ABSTRACT

Architects have always been avid travellers. In 1665, Bernini was invited to Paris by Louis XIV to work on the Louvre, his fame travelling before him, in one of the earliest examples of an architectural star system (Filler 2007: xvi). In 1754, the Scottish neo-classical architect Robert Adam made a tour of the most famous buildings and sites of antiquity of France, Italy and Dalmatia, combining ‘the attributes of student, well-to-do traveler, explorer, collector, and scientific observer’ (Ockman 2005: 161). In 1929, Le Corbusier visited South America, his return voyage enlivened by a meeting with Josephine Baker; he would even impersonate the dancer at an on-board costume ball (Bacon 2001). In the 1940s, the advent of Nazism drove some of the leading proponents of the Bauhaus – Gropius, Breuer, Mies van der Rohe – into exile in America, where they would help to redefine commercial architecture.
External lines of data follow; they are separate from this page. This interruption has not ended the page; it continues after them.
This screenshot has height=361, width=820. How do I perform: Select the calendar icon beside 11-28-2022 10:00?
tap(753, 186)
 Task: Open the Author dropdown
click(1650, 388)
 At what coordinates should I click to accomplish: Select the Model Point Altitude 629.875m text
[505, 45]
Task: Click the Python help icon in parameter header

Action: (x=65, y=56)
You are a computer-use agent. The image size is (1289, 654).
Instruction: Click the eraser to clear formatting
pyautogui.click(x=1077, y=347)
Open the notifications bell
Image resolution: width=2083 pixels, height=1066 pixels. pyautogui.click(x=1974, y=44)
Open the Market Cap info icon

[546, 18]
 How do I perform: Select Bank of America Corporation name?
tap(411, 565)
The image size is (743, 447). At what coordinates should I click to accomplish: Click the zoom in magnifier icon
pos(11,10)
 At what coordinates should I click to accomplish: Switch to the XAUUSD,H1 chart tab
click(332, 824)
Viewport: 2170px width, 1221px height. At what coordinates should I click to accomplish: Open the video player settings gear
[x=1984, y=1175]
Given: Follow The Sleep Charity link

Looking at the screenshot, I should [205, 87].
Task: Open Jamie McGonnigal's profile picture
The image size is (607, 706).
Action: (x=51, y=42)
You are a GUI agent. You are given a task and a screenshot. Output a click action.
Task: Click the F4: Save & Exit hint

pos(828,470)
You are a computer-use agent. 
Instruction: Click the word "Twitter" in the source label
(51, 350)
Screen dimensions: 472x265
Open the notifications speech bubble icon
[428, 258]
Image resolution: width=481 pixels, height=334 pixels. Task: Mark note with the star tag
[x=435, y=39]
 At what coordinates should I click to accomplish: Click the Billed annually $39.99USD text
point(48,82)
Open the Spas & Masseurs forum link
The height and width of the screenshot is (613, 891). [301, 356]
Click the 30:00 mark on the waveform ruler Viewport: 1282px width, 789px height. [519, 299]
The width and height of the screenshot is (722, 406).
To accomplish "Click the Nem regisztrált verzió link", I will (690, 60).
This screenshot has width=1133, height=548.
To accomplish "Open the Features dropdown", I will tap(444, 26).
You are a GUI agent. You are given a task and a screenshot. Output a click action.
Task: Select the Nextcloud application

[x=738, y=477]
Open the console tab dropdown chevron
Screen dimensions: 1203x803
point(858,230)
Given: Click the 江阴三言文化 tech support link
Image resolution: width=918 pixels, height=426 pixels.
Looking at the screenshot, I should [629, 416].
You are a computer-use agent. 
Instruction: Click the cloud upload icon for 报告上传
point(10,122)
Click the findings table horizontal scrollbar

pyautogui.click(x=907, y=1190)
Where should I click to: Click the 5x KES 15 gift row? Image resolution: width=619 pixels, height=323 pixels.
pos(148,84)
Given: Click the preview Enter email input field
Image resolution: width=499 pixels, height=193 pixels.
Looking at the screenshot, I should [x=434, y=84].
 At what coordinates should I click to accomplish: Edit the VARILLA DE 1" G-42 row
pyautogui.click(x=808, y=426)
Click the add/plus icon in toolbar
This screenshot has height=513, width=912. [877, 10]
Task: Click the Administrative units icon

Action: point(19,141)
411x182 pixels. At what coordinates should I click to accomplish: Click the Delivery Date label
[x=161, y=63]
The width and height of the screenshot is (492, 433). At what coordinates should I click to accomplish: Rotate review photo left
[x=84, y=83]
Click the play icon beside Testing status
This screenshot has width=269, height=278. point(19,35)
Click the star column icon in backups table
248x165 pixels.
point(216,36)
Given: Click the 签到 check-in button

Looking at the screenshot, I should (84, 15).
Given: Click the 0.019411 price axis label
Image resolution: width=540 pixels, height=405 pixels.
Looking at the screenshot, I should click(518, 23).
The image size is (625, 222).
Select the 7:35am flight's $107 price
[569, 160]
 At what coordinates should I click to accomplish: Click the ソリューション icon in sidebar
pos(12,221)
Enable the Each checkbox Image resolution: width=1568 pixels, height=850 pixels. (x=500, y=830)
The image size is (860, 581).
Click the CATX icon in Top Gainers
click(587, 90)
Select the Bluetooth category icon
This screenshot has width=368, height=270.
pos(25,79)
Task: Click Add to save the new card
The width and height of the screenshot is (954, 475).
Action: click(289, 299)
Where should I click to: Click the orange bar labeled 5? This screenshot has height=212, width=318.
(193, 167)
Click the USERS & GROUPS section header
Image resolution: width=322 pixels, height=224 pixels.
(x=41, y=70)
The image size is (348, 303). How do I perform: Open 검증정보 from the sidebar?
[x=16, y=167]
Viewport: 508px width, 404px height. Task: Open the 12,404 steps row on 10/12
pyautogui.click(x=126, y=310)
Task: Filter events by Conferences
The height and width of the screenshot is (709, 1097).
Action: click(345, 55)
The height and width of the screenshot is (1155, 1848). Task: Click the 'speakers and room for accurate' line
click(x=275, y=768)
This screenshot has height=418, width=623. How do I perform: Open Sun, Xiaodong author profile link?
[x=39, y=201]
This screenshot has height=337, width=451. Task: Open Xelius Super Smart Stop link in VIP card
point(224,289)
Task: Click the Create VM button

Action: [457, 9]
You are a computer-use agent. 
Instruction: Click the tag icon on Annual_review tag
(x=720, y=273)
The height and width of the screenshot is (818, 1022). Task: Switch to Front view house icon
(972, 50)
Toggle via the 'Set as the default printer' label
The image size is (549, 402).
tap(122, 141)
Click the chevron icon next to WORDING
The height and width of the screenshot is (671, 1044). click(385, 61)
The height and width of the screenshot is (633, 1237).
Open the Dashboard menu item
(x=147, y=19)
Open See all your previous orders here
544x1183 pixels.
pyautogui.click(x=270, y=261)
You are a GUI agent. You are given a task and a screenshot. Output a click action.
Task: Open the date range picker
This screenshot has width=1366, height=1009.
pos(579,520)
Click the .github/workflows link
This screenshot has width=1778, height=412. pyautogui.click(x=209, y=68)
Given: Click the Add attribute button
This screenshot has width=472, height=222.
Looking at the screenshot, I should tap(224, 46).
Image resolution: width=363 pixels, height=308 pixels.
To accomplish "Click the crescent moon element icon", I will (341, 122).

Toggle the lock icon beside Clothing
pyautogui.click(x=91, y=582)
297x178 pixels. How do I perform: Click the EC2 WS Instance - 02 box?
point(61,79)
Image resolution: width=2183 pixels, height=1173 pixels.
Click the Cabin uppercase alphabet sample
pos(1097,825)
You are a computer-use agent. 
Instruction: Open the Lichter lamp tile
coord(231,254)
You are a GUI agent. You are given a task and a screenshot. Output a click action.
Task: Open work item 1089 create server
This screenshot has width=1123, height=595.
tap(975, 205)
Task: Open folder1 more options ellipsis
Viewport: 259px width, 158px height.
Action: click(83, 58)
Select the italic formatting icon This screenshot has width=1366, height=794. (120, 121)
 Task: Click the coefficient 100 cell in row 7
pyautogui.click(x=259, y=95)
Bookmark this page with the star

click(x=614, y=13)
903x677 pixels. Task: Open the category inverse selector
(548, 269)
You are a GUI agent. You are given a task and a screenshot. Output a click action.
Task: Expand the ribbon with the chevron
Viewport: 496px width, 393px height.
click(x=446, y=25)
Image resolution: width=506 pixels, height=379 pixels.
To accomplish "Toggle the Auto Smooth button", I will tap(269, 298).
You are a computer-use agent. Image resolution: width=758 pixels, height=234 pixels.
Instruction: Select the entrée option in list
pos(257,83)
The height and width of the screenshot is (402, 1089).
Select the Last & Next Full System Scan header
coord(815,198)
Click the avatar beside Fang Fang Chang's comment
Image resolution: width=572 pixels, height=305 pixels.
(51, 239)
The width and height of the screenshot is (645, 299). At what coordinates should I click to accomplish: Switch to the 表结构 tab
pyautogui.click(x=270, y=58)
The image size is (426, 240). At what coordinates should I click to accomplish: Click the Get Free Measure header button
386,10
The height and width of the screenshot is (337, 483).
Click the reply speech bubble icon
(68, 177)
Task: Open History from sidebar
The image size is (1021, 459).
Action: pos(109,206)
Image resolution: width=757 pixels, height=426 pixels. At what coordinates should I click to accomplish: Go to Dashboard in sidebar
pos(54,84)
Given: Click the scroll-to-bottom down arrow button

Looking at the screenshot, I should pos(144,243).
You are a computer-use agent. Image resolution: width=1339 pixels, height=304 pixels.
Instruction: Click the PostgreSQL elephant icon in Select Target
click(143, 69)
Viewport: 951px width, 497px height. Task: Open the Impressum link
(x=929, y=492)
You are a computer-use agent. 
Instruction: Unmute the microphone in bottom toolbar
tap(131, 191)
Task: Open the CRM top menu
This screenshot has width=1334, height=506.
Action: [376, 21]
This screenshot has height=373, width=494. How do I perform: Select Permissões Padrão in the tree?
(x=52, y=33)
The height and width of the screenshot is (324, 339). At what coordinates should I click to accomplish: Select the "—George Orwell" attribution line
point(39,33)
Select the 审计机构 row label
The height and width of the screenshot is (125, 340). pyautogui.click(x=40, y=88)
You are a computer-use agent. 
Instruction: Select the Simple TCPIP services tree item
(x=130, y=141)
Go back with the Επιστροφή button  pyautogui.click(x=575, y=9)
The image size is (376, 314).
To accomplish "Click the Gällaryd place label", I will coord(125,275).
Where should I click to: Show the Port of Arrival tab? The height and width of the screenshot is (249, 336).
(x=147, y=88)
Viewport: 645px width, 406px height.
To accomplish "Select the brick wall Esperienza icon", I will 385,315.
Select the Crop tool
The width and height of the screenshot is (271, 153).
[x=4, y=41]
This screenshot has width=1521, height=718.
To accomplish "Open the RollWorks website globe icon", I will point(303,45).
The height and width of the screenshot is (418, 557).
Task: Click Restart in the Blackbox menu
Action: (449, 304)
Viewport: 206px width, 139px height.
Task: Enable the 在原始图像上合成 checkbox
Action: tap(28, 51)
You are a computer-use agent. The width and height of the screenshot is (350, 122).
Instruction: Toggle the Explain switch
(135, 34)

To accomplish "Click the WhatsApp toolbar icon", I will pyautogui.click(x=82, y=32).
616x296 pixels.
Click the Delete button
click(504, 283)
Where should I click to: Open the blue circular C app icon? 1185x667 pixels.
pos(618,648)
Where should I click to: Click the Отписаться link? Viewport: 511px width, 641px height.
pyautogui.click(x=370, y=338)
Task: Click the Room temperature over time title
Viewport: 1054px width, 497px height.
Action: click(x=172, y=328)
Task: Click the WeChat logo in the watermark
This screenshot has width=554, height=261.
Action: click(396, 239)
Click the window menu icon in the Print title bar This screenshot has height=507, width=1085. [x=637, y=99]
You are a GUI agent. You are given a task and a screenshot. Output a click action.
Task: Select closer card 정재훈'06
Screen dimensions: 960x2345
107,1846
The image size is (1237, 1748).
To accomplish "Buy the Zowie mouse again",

American design and construction firms have been operating internationally for over a century, driven partly by US foreign policy initiatives, but partly too by an early export-consciousness on the part of construction firms (Cody 2003). And over several centuries, colonial adventurism has seen the systematic, state-aided export of architects, engineers and building systems, leaving behind a fascinating set of architectural trails around the world (see, for example, Cohen 1995; King 2004; Nasr and Volait 2003).